Temperature is a key variable affecting entomopathogenic fungi, however there have been few attempts to model the interaction and hence describe it in a meaningful way. The relationship between temperature and fungal development takes the form of an asymmetric bell-curve which may have an approximately linear region below the optimum. This relationship is typical of poikilothermic organisms and can be described mathematically using nonlinear regression models.

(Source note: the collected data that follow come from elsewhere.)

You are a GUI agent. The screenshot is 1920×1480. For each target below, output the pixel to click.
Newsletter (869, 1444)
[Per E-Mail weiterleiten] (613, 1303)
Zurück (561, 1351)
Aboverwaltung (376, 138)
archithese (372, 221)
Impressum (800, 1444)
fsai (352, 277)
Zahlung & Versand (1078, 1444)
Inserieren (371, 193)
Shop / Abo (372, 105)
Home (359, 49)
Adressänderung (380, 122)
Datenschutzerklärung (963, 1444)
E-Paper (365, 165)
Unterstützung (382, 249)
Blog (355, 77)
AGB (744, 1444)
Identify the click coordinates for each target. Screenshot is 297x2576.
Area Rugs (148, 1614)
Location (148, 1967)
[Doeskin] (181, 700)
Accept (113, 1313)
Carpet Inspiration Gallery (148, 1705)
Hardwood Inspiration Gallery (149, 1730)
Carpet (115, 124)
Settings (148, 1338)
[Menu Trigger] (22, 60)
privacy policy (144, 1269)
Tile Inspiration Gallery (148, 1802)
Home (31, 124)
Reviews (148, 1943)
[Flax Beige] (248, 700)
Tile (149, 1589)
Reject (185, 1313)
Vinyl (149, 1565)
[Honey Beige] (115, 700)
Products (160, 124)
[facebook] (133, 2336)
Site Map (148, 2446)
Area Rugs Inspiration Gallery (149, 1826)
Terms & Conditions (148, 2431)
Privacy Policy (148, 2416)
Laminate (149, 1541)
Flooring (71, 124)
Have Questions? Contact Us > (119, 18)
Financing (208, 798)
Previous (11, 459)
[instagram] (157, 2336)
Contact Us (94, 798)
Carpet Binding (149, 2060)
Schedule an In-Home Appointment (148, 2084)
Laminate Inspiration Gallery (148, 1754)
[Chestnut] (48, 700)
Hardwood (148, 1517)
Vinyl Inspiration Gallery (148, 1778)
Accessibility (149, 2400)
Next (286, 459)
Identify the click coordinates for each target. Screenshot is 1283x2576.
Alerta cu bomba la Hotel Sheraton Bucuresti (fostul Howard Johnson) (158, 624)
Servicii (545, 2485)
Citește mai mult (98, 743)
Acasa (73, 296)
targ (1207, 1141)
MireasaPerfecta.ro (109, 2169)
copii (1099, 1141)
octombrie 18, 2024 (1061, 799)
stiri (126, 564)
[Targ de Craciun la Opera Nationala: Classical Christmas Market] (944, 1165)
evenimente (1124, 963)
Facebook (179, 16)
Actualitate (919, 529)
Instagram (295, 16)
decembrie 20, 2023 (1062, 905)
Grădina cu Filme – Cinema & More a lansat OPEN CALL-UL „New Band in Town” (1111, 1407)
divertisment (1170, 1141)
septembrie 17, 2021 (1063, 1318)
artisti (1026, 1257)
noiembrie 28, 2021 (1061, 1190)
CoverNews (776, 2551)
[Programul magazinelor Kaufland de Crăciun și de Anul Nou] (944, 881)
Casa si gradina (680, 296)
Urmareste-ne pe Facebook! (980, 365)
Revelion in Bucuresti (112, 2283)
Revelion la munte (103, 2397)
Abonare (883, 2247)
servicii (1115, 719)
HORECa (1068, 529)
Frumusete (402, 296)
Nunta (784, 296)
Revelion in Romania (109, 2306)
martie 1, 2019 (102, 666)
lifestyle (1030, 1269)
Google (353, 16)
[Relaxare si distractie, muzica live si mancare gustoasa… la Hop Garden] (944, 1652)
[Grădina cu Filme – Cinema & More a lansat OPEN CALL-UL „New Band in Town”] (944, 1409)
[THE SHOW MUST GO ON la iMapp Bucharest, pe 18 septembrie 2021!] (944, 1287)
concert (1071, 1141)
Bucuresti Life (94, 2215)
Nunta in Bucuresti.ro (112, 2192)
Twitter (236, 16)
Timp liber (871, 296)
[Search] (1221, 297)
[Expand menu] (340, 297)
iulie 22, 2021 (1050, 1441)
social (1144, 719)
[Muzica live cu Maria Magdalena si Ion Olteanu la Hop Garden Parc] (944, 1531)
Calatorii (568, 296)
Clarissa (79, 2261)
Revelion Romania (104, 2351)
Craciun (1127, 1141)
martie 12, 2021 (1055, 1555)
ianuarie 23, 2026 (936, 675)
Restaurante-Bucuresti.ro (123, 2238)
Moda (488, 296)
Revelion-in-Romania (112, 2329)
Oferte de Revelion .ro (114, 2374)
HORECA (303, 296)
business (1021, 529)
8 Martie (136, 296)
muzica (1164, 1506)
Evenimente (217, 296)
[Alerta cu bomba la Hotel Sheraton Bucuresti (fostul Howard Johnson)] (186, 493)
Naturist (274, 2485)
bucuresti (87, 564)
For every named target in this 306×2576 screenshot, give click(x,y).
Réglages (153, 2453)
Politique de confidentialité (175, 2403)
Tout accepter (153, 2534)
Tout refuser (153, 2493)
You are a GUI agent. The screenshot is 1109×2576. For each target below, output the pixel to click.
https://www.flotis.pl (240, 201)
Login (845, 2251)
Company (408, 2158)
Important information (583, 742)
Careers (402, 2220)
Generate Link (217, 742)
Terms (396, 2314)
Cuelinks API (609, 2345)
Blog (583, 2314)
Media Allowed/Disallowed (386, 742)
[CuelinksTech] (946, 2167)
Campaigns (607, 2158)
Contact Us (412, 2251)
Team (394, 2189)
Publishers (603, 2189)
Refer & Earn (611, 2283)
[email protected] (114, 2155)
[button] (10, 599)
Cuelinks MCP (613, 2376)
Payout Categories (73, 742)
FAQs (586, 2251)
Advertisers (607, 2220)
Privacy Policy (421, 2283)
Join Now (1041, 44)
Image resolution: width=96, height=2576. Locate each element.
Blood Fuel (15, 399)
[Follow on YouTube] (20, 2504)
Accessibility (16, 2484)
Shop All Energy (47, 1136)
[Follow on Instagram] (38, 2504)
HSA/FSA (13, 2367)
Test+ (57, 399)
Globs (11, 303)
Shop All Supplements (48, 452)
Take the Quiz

We have investigated in detail the thermal biology of isolates of entomopathogenicfungi that are being examined as potential microbial control agents of the varroa mite, Varroa destructor, a major parasite of honey bees. We first measured colony extension rates at three temperatures (20, 30 and 35°C) for 41 isolates of fungi from 6 taxa (Beauveria, Metarhizium, Hirsutella, Paecilomyces (= Isaria), Lecanicillium). Twenty two isolates were then selected and their colony extension rates measured at ten temperatures (12.5 – 35°C). The data were then fitted to the Schoolfield et al. (1981) model of poikilotherm development. The model consists of a thermodynamic description of a rate-limiting enzymic reaction combined with terms to describe the inhibitory effects of high and low temperatures. Overall, this model accounted for 87.6 – 93.9% of the data variance.
At a practical level, we're able to use the model to make predictions about fungi used against varroa. In general terms, the thermal requirements of the isolates we have examined against varroa are well matched to the temperatures in the broodless areas of honey bee colonies (around 25°C ) and a proportion of isolates will also be able to function within the drone brood areas (32 – 33°C).
Davidson, G., Phelps, K., Sunderland, K.D., Pell, J.K., Ball, B.V., Shaw, K.E. & Chandler, D. (2003). Study of temperature-growth interactions of entomopathogenic fungi with potential for control of Varroa destructor (Acari: Mesostigmata) using a nonlinear model of poikilotherm development. Journal of Applied Microbiology, 94, 816-825.
Schoolfield, R. M., Sharpe, P. J. H. and Magnuson, C. E. (1981) Non linear regression of biological temperature-dependent rate models based on absolute reaction-rate theory. Journal of Theoretical Biology 88, 719 – 731.